For all environments, you should create a specific user with the necessary read/write/execute permissions.
- All files in the
<machine-agent-home> installation directory should be readable by the Machine Agent. - The user that runs the Machine Agent must have write privileges to the logging output directory and to the /
conf directory in the agent installation directory. - In addition, the user that runs the Machine Agent needs execute access as described below.
Important Notes
- You do not need to run the Machine Agent from a root or administrator account, but if you enable the JVM Crash Guard on a monitored application running from a root or administrator account, the Machine Agent requires root or administrator privileges to look in the monitored application's JVM process and directory listings for crash files.

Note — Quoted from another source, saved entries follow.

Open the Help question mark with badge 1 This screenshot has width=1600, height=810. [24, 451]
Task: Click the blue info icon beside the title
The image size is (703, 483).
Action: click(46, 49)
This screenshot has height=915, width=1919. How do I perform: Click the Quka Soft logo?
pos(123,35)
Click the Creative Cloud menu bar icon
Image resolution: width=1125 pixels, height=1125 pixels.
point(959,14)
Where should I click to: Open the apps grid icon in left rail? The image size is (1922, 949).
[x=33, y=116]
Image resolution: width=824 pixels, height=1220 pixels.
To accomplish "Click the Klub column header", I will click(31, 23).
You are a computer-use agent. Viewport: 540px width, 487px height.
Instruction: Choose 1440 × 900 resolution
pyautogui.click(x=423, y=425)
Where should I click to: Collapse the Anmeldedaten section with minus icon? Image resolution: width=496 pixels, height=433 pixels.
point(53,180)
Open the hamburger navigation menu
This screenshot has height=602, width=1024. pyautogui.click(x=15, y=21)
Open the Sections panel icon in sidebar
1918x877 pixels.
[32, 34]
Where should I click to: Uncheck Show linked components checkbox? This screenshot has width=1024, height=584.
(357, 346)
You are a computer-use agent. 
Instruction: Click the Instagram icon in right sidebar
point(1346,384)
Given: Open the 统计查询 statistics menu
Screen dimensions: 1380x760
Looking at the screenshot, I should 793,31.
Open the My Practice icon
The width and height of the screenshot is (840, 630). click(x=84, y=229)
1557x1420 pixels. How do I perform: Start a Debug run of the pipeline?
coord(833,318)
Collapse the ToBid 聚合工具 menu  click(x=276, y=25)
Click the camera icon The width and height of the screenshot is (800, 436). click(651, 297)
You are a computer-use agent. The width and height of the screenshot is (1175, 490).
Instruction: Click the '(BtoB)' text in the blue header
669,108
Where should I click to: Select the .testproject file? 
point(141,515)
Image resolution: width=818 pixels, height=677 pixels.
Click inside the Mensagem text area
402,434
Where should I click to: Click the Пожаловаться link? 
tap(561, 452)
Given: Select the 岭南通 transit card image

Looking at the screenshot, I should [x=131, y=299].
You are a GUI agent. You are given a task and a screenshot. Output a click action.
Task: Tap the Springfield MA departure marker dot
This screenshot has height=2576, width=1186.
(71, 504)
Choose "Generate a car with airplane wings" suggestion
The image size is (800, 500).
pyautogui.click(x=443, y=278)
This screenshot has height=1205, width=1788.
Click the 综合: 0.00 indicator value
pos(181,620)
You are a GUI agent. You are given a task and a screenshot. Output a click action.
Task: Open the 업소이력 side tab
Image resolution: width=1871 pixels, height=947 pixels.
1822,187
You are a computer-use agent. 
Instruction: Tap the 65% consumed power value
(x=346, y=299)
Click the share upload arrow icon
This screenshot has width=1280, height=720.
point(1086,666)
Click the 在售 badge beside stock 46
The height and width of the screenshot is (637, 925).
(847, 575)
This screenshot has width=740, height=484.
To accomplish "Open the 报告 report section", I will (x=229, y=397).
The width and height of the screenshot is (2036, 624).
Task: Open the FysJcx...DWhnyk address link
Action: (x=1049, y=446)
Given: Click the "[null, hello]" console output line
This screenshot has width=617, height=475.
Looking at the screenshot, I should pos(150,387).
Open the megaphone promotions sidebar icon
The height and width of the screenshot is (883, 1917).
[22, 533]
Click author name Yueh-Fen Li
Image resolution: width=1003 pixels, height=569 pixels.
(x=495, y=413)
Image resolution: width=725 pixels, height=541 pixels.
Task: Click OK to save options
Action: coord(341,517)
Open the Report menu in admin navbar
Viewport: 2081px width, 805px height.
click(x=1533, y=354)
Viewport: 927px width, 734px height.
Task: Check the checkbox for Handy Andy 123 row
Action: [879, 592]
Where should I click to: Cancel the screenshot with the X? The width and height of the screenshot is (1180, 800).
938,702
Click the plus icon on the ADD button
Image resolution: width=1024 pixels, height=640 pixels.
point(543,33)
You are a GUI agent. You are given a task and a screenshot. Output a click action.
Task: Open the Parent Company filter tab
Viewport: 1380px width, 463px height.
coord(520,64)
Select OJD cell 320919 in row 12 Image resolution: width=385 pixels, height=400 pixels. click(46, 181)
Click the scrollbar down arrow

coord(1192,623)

- You also will need to run with administrator or root privileges if you want to monitor networks or disks that are only available to the administrator or root user.
- The user that runs the Machine Agent must have write privileges to the
conf and logs directories in the <machine_agent_home> directory. - The Machine Agent implements a shutdown hook, so issuing the kill command (or Ctrl+C) from the operating system causes the agent to perform a graceful shutdown.
Linux
- ip
- df
- awk
- basename
- cat
- date
- dmesg
- md5sum
- readlink
- sed
- uname
- ps
Windows
Windows permissions for files and subfolders are inherited by default from the parent folder (<machine_agent_home>). It is good practice to restrict permissions to users authorized to start, stop, and configure the Machine Agent:
- Read and Write permissions to all files and subfolders under
<machine-agent-home> - Read, Write, and Execute permissions for the file
<machine-agent-home>\bin\machine-agent.vbs (if running as a terminal application) - Start, Stop, and Restart permissions for the Machine Agent service (if running as a service). You only need admin privileges to install the service. The machine agent runs under the local system account which has extensive privileges on the local system, so there is no need to run the Machine Agent as Administrator, unless WMI access is revoked. Normal users typically have WMI access. For additional information, see https://technet.microsoft.com/en-us/library/cc771551.aspx.
The machine agent runs under the local system account which has extensive privileges on the local system, so there is no need to run the Machine Agent as Administrator, unless WMI access is revoked. Normal users typically have WMI access. For additional information, see https://technet.microsoft.com/en-us/library/cc771551.aspx.
Mac OS X, AIX, HP-UX, and Z/OS
There are no particular execute privileges needed.
Solaris System Utilities
- awk
- netstat
- zpool
- egrep
- iostat
- prtconf
- pagesize
- kstat
- prstat
- grep
- vmstat
JVM Crash Guard
If you plan to enable JVM Crash Guard, see JVM Crash Guard for information on additional permissions that are required.